I’m sure many of you have heard the importance of optimizing your SQL queries for the optimizer. You may have doubted this, maybe you thought your query was too simple. Well, this post is going to show you exactly why query optimization is so important.
I’ll start with the graph:
For statistical analysis my solver periodically gathers statistics about the state of the database. The graph above shows the number of boards by status. “New” boards have not been processed yet, while “Done” boards have.
As you can see over the initial few days it generated about 2.8 million boards. After I optimized only one of my queries and in the past 18 hours have generated over 18 million boards.
I’m sure you remember the query we fixed from last week, that’s the query I optimized. Let’s look at it again:
SELECT id, tiles
FROM boards
WHERE status = 'NEW' AND id <= ?
ORDER BY id DESC LIMIT 1
Looking at the status of the server showed the database engine was pegging the CPU. Let’s figure out why that is!
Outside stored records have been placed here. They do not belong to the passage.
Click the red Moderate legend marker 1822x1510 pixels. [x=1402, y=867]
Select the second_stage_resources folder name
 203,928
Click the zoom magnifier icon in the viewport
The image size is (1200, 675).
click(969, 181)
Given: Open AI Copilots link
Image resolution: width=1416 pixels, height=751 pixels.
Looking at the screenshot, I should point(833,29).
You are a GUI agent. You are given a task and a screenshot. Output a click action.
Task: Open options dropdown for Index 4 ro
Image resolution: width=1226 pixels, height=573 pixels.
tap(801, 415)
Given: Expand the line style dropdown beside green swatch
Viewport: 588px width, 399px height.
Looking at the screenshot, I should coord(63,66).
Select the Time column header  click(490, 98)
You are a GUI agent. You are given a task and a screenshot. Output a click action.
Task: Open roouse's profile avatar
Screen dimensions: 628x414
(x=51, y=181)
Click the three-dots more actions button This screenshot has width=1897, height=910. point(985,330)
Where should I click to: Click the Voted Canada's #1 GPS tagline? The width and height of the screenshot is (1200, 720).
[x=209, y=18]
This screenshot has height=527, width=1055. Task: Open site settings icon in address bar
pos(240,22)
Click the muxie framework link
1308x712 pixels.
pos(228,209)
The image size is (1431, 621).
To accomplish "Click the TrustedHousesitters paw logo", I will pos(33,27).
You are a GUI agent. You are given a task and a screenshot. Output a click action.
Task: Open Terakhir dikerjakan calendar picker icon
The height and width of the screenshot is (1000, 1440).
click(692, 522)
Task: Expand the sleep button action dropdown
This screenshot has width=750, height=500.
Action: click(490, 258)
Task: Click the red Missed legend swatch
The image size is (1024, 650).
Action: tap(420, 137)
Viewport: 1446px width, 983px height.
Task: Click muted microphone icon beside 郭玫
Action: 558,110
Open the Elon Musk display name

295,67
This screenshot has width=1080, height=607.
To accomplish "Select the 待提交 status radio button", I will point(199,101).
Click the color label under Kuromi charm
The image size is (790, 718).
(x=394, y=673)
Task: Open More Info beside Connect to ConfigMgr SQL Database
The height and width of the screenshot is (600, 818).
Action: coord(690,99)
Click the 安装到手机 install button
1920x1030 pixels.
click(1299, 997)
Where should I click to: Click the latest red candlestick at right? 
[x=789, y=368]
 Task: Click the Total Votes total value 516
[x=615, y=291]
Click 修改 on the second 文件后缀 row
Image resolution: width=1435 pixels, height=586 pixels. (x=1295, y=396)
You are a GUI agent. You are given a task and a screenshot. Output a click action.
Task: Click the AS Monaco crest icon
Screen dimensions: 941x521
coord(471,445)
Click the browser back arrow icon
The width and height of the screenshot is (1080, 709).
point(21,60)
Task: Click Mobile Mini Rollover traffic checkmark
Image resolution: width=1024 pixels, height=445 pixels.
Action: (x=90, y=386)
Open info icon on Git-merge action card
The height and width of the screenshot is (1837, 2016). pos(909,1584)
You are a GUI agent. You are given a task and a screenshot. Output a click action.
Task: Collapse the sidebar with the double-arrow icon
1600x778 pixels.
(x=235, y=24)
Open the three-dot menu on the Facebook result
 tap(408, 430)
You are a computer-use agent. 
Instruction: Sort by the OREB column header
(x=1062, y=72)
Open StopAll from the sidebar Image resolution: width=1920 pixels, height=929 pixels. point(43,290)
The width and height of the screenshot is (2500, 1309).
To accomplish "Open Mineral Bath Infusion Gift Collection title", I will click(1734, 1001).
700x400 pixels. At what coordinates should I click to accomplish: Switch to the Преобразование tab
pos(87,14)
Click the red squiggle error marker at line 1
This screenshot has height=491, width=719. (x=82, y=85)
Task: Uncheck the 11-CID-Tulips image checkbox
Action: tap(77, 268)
MariaDB has a handy tool, SHOW PROCESSLIST
to view what the server is processing at the moment. While running with the old query, that query showed up every time I tried it, so I decided to investigate the query. The ANALYZE
tool was made to help investigate query performance:
ANALYZE
SELECT id, tiles
FROM boards
WHERE status = 'NEW' AND id <= 14537478
ORDER BY id DESC LIMIT 1
Field | Value |
---|---|
id | 1 |
select_type | SIMPLE |
table | boards |
type | ref |
possible_keys | PRIMARY, status, id_status |
key | status |
key_len | 1 |
ref | const |
rows | 11,369,300 |
r_rows | 8,014,010.00 |
filtered | 100.00 |
r_filtered | 0.00 |
Extra | Using where |
The analyze output indicates even though we’re using the id_status
key values in our where clause, it still uses the key created on status
. This is problematic, because it means that even though we should be able to use the key built exactly to optimize this query, we ended up reading over 8 million rows to get the table result. That’s a huge cost to grab a single row.
So why are we doing this? Turns out, MariaDB doesn’t support DESC order keys. So that ORDER BY id DESC
is causing us to not use the Primary Key, and we end up going to the status
key, and then with those results we search for the id closest to the target.
That means to get the benefit of the Primary Key we need to invert the query:
SELECT id, tiles
FROM boards
WHERE status = 'NEW' AND id >= ?
ORDER BY id ASC LIMIT 1
Here’s the analyze result for that:
Field | Value |
---|---|
id | 1 |
select_type | SIMPLE |
table | boards |
type | ref |
possible_keys | PRIMARY, status, id_status |
key | status |
key_len | 1 |
ref | const |
rows | 11,590,310 |
r_rows | 1 |
filtered | 100.00 |
r_filtered | 100.00 |
Extra | Using index condition; Using where |
So we’re reading only 1 row, which is good, but we’re still using the status key. And looking at the behavior of the server, we’re still pegging the CPU. Something is still wrong, the database engine isn’t using the right index. Well, MariaDB gives us a way to give the database engine a hint. The result is this query:
SELECT id, tiles
FROM boards
USE INDEX (id_status)
WHERE status = 'NEW' AND id >= 14537478
ORDER BY id ASC LIMIT 1
With this analyze:
Field | Value |
---|---|
id | 1 |
select_type | SIMPLE |
table | boards |
type | range |
possible_keys | id_status |
key | id_status |
key_len | 9 |
ref | (NULL) |
rows | 11,626,588 |
r_rows | 1 |
filtered | 100.00 |
r_filtered | 100.00 |
Extra | Using index condition |
Finally we’re using the right index, and that means some other interesting things happen. For instance, we stop using the WHERE
clause and are really just using the index. The query is much faster, even the ANALYZE
finished immediately while the prior ANALYZE
instances took over a minute. Now after running that query, the server’s CPU load has fallen to below 10%. This means we should be able to scale out the runner a bit better, at least, until we start hitting our next bottleneck.